What the task asks
Your answer should reproduce the full set of records exactly as given.
Records for the exercise: Begin
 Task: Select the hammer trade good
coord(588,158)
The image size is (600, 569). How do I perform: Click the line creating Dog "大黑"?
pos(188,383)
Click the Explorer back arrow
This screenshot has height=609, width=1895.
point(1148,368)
Records for the exercise: End
Answer box
 Task: Select the hammer trade good
coord(588,158)
The image size is (600, 569). How do I perform: Click the line creating Dog "大黑"?
pos(188,383)
Click the Explorer back arrow
This screenshot has height=609, width=1895.
point(1148,368)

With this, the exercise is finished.